__Task directions__: Echo the lines of the material below word for word, starting with the line that contains "You are a GUI" and going on through the line that contains "Золота справа. Прокуратура", including both of those lines.

__Information given__:
_____

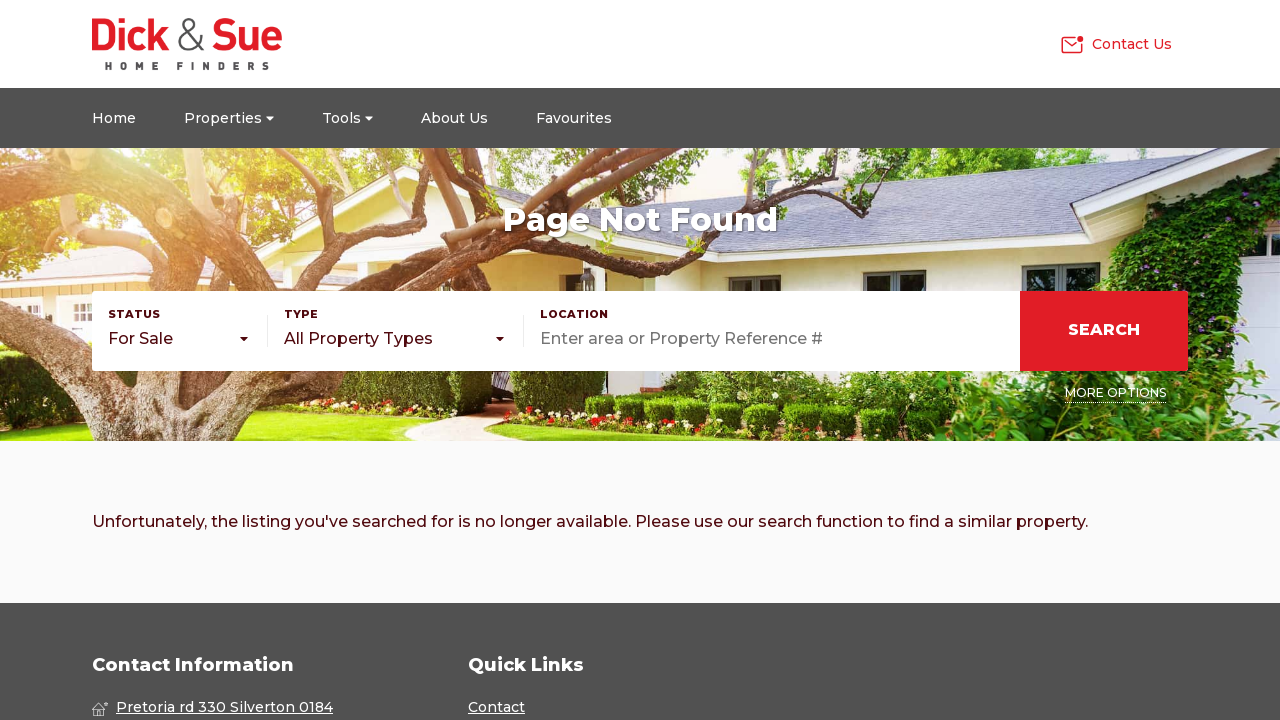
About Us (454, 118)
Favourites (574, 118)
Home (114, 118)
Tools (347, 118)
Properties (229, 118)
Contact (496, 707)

_____

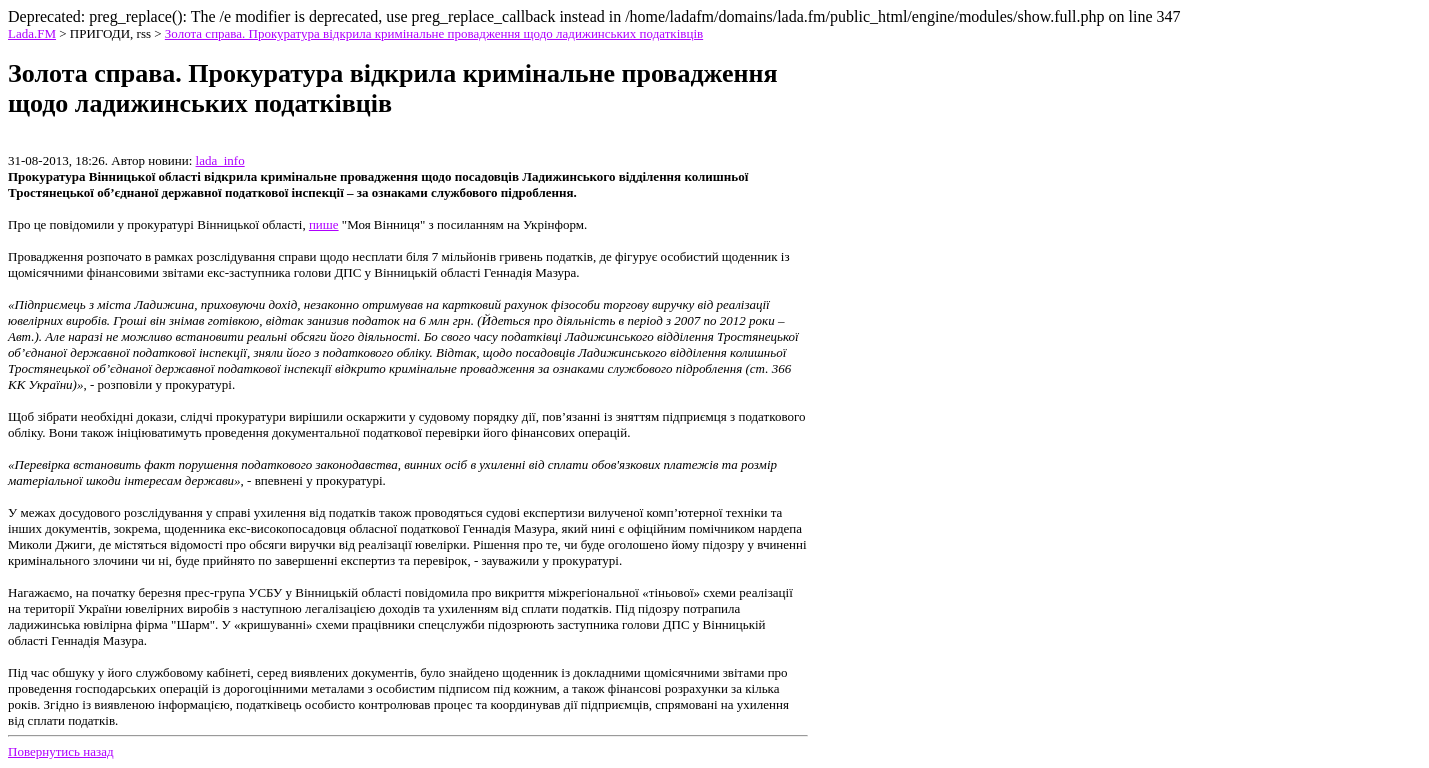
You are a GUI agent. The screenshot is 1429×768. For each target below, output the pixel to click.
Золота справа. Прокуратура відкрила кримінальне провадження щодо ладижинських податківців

_____

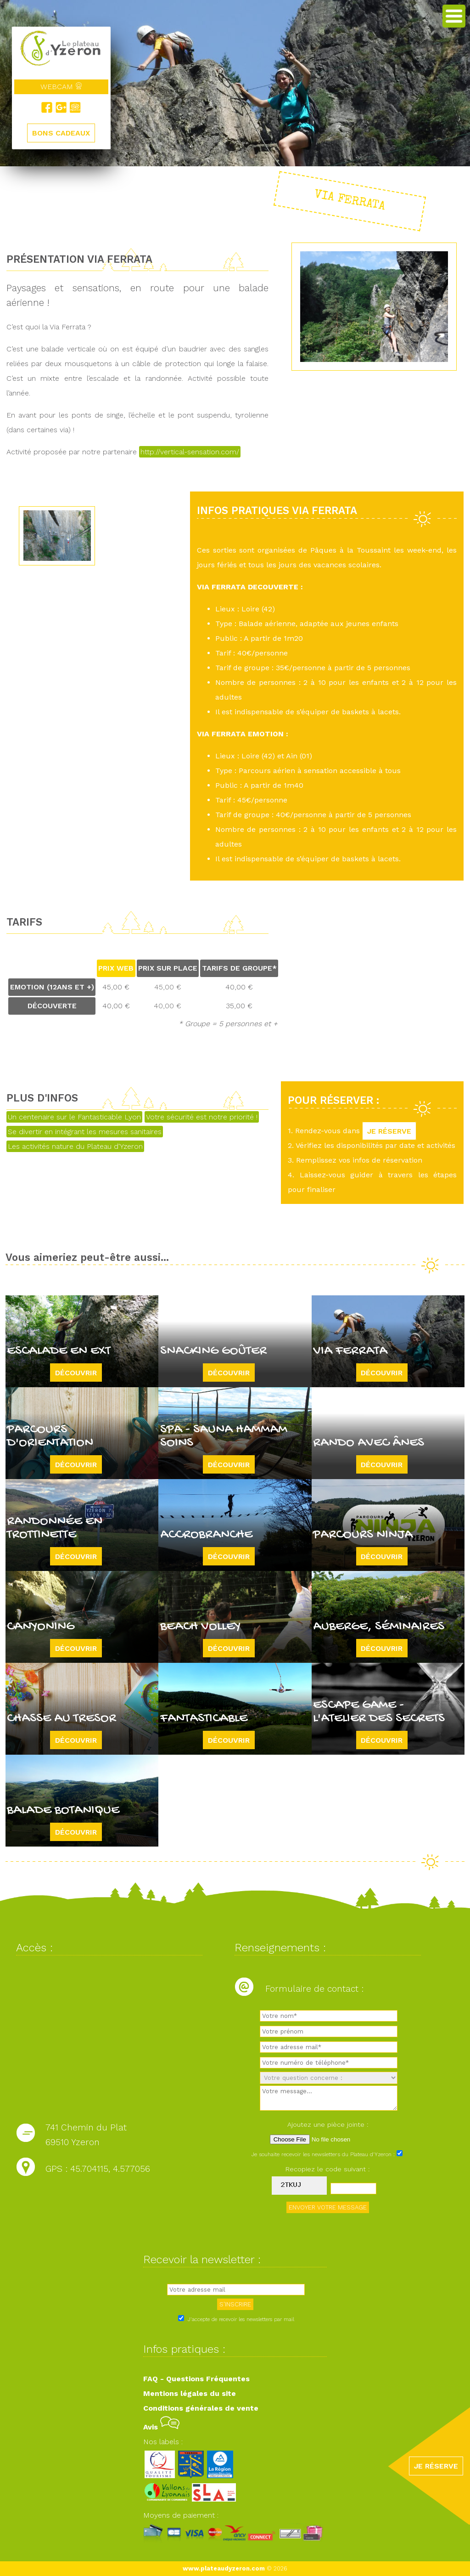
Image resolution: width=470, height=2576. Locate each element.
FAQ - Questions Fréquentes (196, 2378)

_____

__Task result__:
You are a GUI agent. The screenshot is 1429×768. For each target below, output the pixel to click.
Золота справа. Прокуратура відкрила кримінальне провадження щодо ладижинських податківців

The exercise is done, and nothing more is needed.